*** Data provided ***
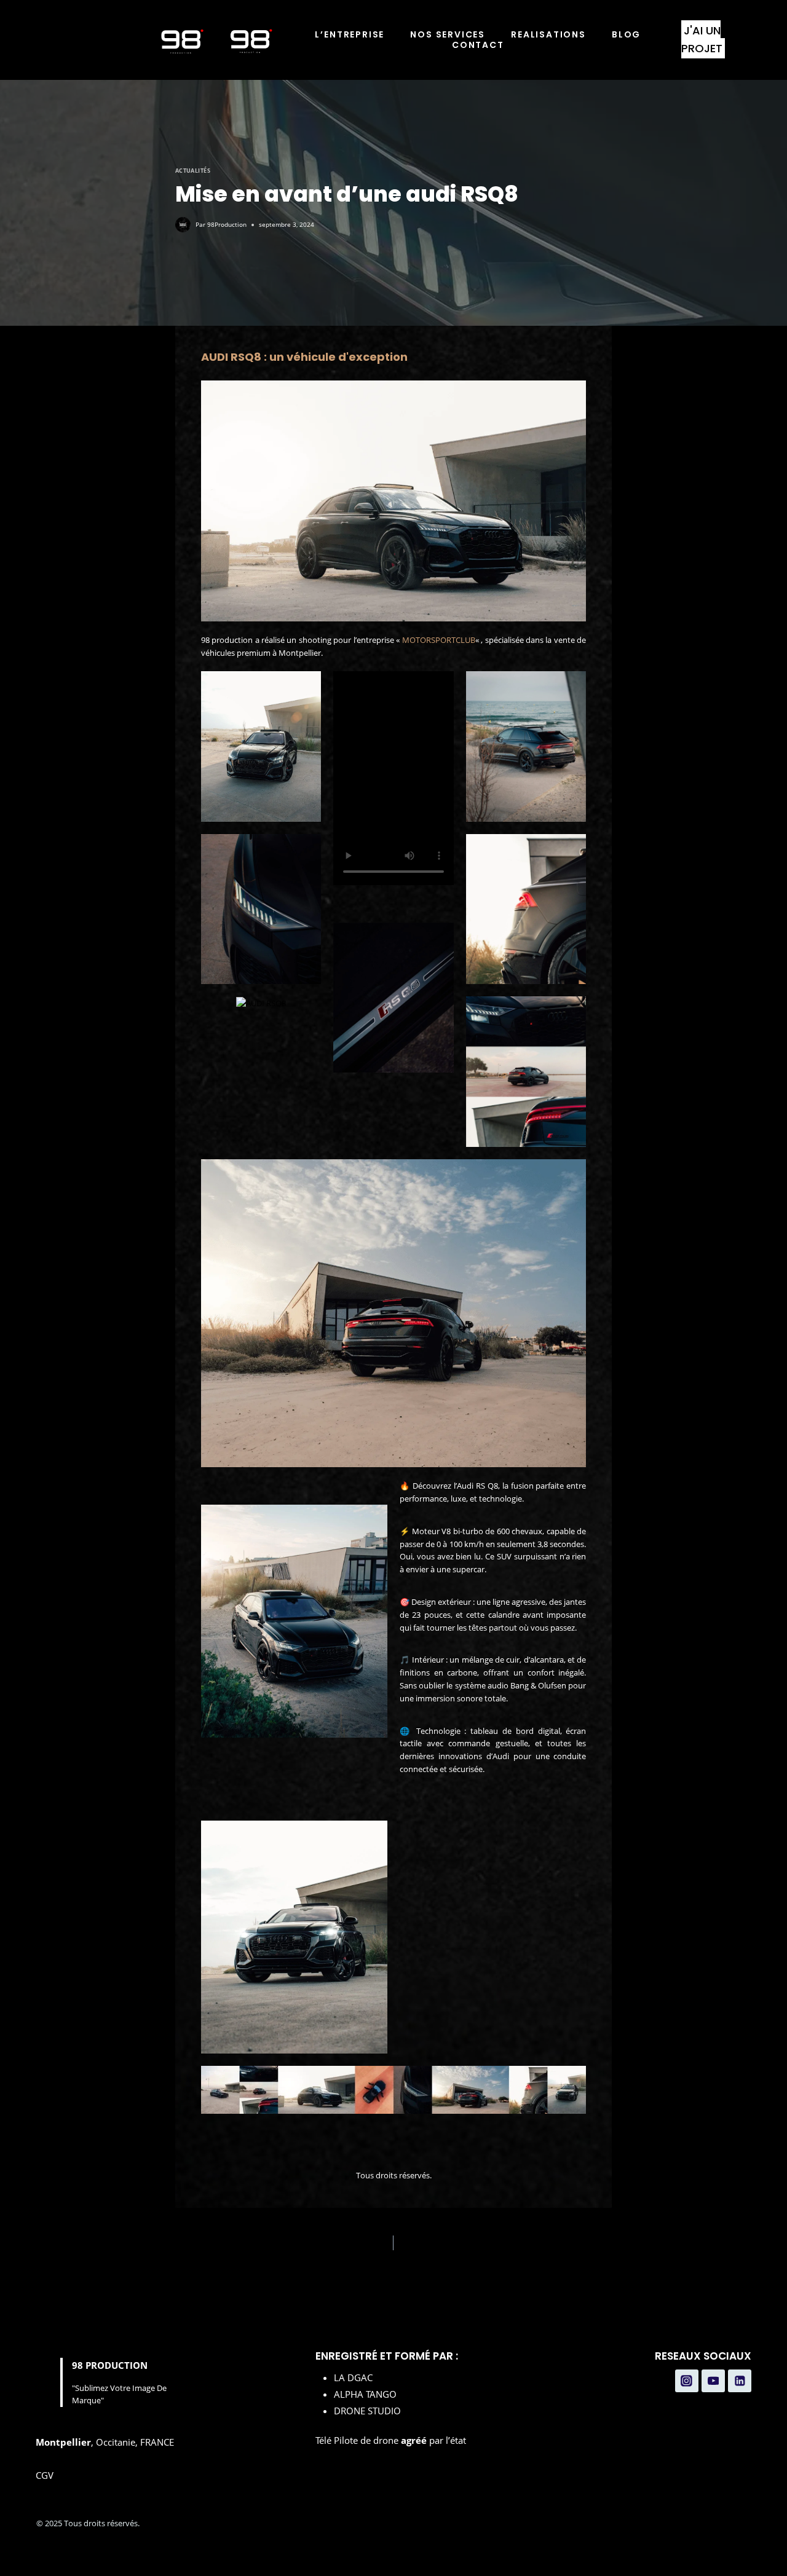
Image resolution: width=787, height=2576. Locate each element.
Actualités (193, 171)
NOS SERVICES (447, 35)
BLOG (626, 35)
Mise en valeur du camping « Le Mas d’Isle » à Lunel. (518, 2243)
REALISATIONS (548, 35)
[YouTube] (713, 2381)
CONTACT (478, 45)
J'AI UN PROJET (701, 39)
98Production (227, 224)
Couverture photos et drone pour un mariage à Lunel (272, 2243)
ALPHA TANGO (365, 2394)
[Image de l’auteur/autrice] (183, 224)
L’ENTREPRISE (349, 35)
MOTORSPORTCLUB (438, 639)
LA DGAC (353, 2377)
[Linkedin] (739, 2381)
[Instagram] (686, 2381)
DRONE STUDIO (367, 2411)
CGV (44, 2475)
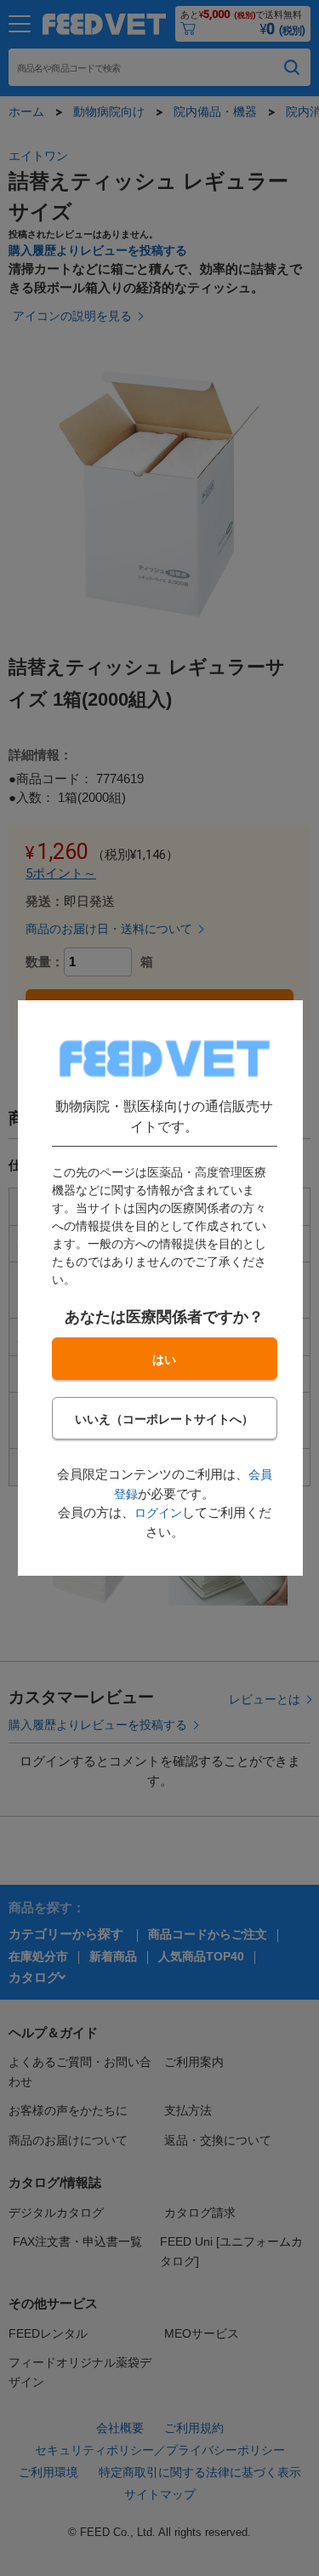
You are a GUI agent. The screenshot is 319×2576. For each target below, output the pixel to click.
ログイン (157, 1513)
*** End of Data provided ***
Directions for this task: Whenever the word "Lunel" appears in a line above, copy that line.

Exercise result:
Mise en valeur du camping « Le Mas d’Isle » à Lunel. (518, 2243)
Couverture photos et drone pour un mariage à Lunel (272, 2243)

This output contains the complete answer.